Members of a new inter-agency council, set up under 2010's Dodd-Frank reforms, told the U.S. Senate Banking Committee on Thursday that they will take more time to figure out how to select banks, insurers and hedge funds for extra-strict government policing.

Republicans have pushed to delay and weaken Dodd-Frank, concerned that a regulatory over-reach will restrict credit and harm U.S. competitiveness. But Democrats have defended the need to prevent the excessive risk-taking linked to the 2007-2009 financial crisis, setting the tone for a debate that will continue up to and beyond the 2012 presidential election.

With an uneven economic recovery under way, and a massive federal deficit problem looming, financial regulation is being tightened in the United States. Regulatory agencies are steadily implementing Dodd-Frank and analysts expect no immediate major change in course to result from Republican efforts.

Still, for investors, the conflict on Capitol Hill translates into uncertainty, particularly for big bank stocks. If Republicans next year win control of the Senate or the White House, Dodd-Frank could be dismantled, analysts said.

In the months ahead, the real key is whether any Democrats push back against this tougher regulatory regime. The more Democratic pushback, the easier time Republicans will have in 2013 in rolling back parts of Dodd-Frank, said MF Global financial services policy analyst Jaret Seiberg.

The inter-agency Financial Stability Oversight Council (FSOC) will extend its public comment period on criteria for choosing systemically important financial institutions (SIFIs) to be subject to stricter rules, regulators told the Senate panel.

Republican Senator Richard Shelby said markets are nervous about the SIFI rules. Firms are unsure which types of activities will cause them to be subject to systemic risk regulation. The burden is on our regulators to demonstrate that they know exactly what they are doing before they begin to implement this new form of regulation, he said.

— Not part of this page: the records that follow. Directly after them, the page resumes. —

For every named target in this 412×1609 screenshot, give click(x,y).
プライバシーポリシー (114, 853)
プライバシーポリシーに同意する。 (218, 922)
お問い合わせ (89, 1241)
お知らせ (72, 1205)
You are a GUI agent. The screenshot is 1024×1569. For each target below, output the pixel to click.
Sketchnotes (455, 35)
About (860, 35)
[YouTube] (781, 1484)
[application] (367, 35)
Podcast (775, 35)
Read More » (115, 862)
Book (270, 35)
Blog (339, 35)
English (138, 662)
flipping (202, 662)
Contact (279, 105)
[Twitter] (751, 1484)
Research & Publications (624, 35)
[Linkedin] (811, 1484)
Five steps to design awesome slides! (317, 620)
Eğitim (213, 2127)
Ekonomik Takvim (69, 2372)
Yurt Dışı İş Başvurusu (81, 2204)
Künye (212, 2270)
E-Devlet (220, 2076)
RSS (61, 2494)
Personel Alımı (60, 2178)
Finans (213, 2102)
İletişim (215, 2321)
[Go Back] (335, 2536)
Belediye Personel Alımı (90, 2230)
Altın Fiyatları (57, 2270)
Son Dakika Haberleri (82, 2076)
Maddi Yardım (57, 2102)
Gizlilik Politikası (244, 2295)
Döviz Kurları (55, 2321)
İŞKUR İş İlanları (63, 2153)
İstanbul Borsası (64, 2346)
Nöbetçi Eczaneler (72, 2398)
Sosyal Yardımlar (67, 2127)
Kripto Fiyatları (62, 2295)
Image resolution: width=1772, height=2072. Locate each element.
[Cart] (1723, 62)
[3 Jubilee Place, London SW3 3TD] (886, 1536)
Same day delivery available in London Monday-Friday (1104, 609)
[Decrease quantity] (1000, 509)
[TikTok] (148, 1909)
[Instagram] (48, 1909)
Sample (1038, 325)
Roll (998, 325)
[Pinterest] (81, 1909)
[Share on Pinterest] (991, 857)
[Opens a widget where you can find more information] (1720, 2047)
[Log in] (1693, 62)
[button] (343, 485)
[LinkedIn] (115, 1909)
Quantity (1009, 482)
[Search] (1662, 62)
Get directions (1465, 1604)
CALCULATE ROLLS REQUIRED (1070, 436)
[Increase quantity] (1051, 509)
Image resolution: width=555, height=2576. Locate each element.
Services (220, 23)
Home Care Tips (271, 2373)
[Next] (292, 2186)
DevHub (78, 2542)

SIFIs are being singled out for intensive oversight by the Federal Reserve, along with higher capital and liquidity requirements.

Bank holding companies with assets of $50 billion or more are automatically included as SIFIs. Wall Street giants such as Goldman Sachs and JPMorgan Chase will likely be swept in. Major insurance companies, hedge funds and other non-bank firms are trying to avoid the SIFI tag.

In the U.S. House of Representatives, another panel was expected to vote on Thursday or Friday to approve two bills -- one to weaken a financial consumer watchdog body being set up under Dodd-Frank; another to delay new derivatives regulation.

House Republicans are backing a bill to curb the power and independence of the new, Dodd-Frank-mandated Consumer Financial Protection Bureau (CFPB). It is set to open its doors in July to protect consumers from abusive mortgages and credit cards.

Like much of the Republican anti-Dodd-Frank agenda, the CFPB bill was expected to stall in the Democratic-controlled Senate, with President Barack Obama's veto pen another huge hurdle.

Opponents of reform are just trying to cripple an agency they never supported in the first place, said Pamela Banks, senior policy counsel for Consumers Union, an advocacy group.

The CFPB, like Dodd-Frank overall, was a response to the 2007-2009 financial crisis that devastated world markets and the U.S. economy, dragging the nation into a deep recession and leading to massive taxpayer bailouts of banks.